Daimî Varoluşsal Kaygı: İsmet Özel Şiiri Örneği
Authors : Rıfat ATAY, Bedirhan GÜVEN
Pages : 1517-1544
Doi:10.30622/tarr.1015714
View : 7 | Download : 4
Publication Date : 2021-12-31
Article Type : Research
Abstract :Varoluşçuluğa göre epistemolojik açıdan bir kimsenin içinde bulunduğu dünyanın var oluşundan şüphe duymasının bir anlamı yoktur. Buna göre varoluşçuluk, her şeyden önce bireyin var oluşunu öne sürer ve öncelikle varoluşun bir varlık problemi olduğunu ifade eder.

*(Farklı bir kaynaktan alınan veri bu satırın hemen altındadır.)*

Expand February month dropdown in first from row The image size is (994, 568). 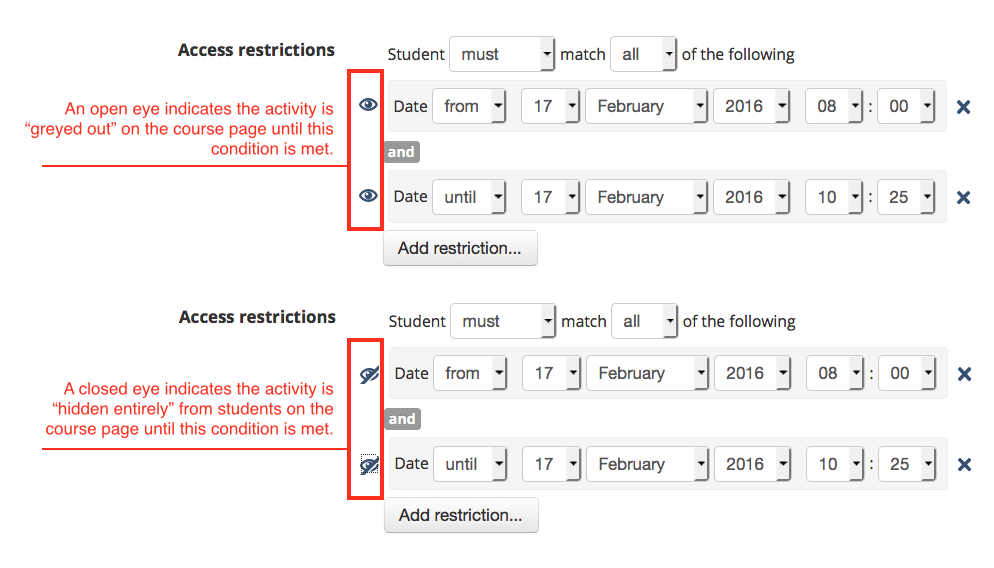pos(646,106)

Bu bağlamda varoluşçu felsefe dinlerin ve klasik felsefenin öne sürdüğü gibi öz denilen şeyin var oluştan önce değil de varoluşun özden önce geldiği tezini savunur. Dolayısıyla bu anlayış gereği, bir kimse önce vardır ve sonrasında kendi bireysel özünü inşa eder. Bundan ötürü dünya ya da varlık, insanla olan ilişkisi içerisinde betimlenmek ve araştırılmak durumundadır. Bu noktada çalışmanın ana konusu olan "varoluşsal kaygı" sorunu ön plana çıkmaktadır. Kişinin kendini düşünerek dünyadaki varlığının doğası ile ilgilenmeye başlaması ve "Ben neyim?" diye sorması ile bu problem ortaya çıkmaktadır. İnsan zikredilen soru ile varoluşsal anlamda bir kaygının içerisine girdiğinde, yaşamında bir özne olarak kendisinin bilincine varır ve sorumluluğu üzerine alarak toplum/herkes ya da sosyal kimliğinden sıyrılma çabasıyla kendi kimliğini oluşturma yoluna girer. Varoluşsal kaygı problemini, hayatını acı veren bir uyanma süreci olarak nitelendiren İsmet Özel örneği üzerinden ele almayı amaçlayan çalışmanın kapsamı Özel’in şiiri ile sınırlandırılmıştır. Din felsefesi alanının "insan-evren ilişkisi” ve "insan hürriyeti” konuları zemininde ele alınan bu çalışma, literatür taramasından elde edilen verilerin dokümanter analiz yöntemine dayanmaktadır. Yapılan araştırmada Özel’in şiiri merkeze alınarak insanın "varoluşsal kaygı”sının aşamaları belirlenmiştir. Buna göre söz konusu evreler şu dört aşama olarak belirlenmiştir: Birincisi, insanın kendi mahiyeti ile ilgilenmeden önceki toplumsallaşmasından kaynaklı olarak "ben”i ile içerisinde bulunduğu dünyaya konumlanamama huzursuzluğu; ikincisi, bu huzursuzluğun sonucunda farkındalığın ortaya çıkmasıyla herkesleşmeme; üçüncüsü, herkesleşmemenin sonucu olarak ortaya çıkan yalnızlıktan sonra yeniden doğuş ile kazanılan kendilik bilinci; dördüncü ve sonuncu olarak da bitimsiz varoluşsal kaygı yolculuğudur.Keywords : Felsefe, İnsan, Varoluşçuluk, Varoluşsal Kaygı, İsmet Özel.